Jones Lang LaSalle also believes that some of the unintended outcomes arising from the restrictive policy measures unfairly affect legitimate end-users and does little to support first-time homebuyers. The DSD on non-residential property transactions, for example, has been widely criticised for unfairly taxing companies seeking to buy their own offices in the city for long-term self-occupation while the lowering of LTV ratios and introduction of the SSD has led to a crowding of demand in the mass residential market, which makes it harder for first-time homebuyers to enter the market, and potentially accentuates any losses incurred by owners who are forced to sell their property in the first three years after purchase.

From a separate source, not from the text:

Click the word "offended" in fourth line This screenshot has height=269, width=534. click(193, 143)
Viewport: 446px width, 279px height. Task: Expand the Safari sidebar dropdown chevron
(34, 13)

Given the possibility of a stronger US dollar, Jones Lang LaSalle holds the view that Hong Kong’s housing prices are already at or near their peak levels. The assumption that the US Federal Reserve will end its quantitative easing programme in the near future has driven up long term interest rates, indicating that the US dollar is likely to be on the verge of a cyclical uptrend; historically, the bottom of the dollar cycle corresponded to peaks in Hong Kong’s housing market.
 
Mr Joseph Tsang, Managing Director for Jones Lang LaSalle Hong Kong commented, “The Government should rethink the effectiveness and impact of the current restrictive measures. Although these measures have been able to suppress demand, they have also accentuated the supply shortage problem in the market. We urge the Government to consider replacing the Special Stamp Duty (“SSD”) with a capital gains tax, which would help improve supply in the secondary market as well and limit the losses incurred by owners who are forced to sell their property at a discount yet continue to discourage speculation in the market. The government should also rescind other measures such as the Double Stamp Duty (“DSD”) and Stress Testing of Debt-Servicing-Ratios (“DSRs”) since the lower LTV ratios that are currently in place are already more than adequate in safeguarding the city’s banking sector from any risks in the property sector”.
 
The Jones Lang LaSalle report also urges the Government to rescind the Buyers Stamp Duty (“BSD”) for properties valued at over HKD20 million as the luxury housing sector should not be restricted in a free market.
 
Mr C K Lau, Head of the Valuation Advisory Services of Asia, Jones Lang LaSalle commented: “Whilst it is still too early to assess the longer-term impact of these restrictive measures on the investment market, a number of leading private sector interest groups have expressed concerns about the DSD on commercial property transactions, arguing that foreign firms are being unfairly targeted and citing higher operating costs under the new measures. We are concerned that the risk premium for investing in Hong Kong would be increased, and would therefore turn off potential investors. The higher stamp duty rates is also reducing market transparency, as investors seek to circumvent the higher charges by purchasing property through share transfers. If this continues, Hong Kong’s standing as an investment destination within the region would be affected over the longer term."
 
Mr. Tsang added, “The unintended consequences arising across the property sectors have rung the alarm bell over the measures in place. We believe that rescinding the DSD and replacing the SSD with a capital gains tax would have an immediate effect on secondary supply and would be a step in the right direction for a healthier property market.”